GOAL OF THE EXERCISE: Each line from the one that includes "Launch Firefox from the Ubuntu dock" to the last line of the data below should be set down exactly; no other lines are wanted.

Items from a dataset
☆ ☆ ☆ ☆ ☆
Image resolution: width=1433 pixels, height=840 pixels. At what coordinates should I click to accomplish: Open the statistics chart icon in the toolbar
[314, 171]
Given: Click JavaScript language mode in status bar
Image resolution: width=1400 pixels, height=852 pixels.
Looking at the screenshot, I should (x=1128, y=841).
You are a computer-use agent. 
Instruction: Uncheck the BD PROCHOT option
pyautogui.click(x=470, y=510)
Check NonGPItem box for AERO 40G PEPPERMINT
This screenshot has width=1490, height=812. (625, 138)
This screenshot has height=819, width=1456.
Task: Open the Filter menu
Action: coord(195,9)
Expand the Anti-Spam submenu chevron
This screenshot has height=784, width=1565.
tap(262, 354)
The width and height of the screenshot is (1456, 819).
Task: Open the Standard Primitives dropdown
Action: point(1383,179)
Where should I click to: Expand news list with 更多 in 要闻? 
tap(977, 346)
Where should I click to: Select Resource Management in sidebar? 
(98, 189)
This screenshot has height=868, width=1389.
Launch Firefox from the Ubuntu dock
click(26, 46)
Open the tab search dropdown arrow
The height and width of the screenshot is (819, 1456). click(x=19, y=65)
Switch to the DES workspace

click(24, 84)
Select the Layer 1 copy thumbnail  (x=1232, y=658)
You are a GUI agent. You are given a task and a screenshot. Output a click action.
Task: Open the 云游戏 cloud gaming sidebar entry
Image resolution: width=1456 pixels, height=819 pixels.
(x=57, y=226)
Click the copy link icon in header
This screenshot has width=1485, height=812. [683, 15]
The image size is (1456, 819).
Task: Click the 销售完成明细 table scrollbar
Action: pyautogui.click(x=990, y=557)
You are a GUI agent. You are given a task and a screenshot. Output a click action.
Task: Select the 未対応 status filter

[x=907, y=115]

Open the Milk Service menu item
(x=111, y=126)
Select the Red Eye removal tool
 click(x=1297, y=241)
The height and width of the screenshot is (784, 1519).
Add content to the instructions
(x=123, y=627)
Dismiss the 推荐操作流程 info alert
☆ ☆ ☆ ☆ ☆
ANSWER TO THE PROBLEM:
Launch Firefox from the Ubuntu dock
click(26, 46)
Open the tab search dropdown arrow
The height and width of the screenshot is (819, 1456). click(x=19, y=65)
Switch to the DES workspace

click(24, 84)
Select the Layer 1 copy thumbnail  (x=1232, y=658)
You are a GUI agent. You are given a task and a screenshot. Output a click action.
Task: Open the 云游戏 cloud gaming sidebar entry
Image resolution: width=1456 pixels, height=819 pixels.
(x=57, y=226)
Click the copy link icon in header
This screenshot has width=1485, height=812. [683, 15]
The image size is (1456, 819).
Task: Click the 销售完成明细 table scrollbar
Action: pyautogui.click(x=990, y=557)
You are a GUI agent. You are given a task and a screenshot. Output a click action.
Task: Select the 未対応 status filter

[x=907, y=115]

Open the Milk Service menu item
(x=111, y=126)
Select the Red Eye removal tool
 click(x=1297, y=241)
The height and width of the screenshot is (784, 1519).
Add content to the instructions
(x=123, y=627)
Dismiss the 推荐操作流程 info alert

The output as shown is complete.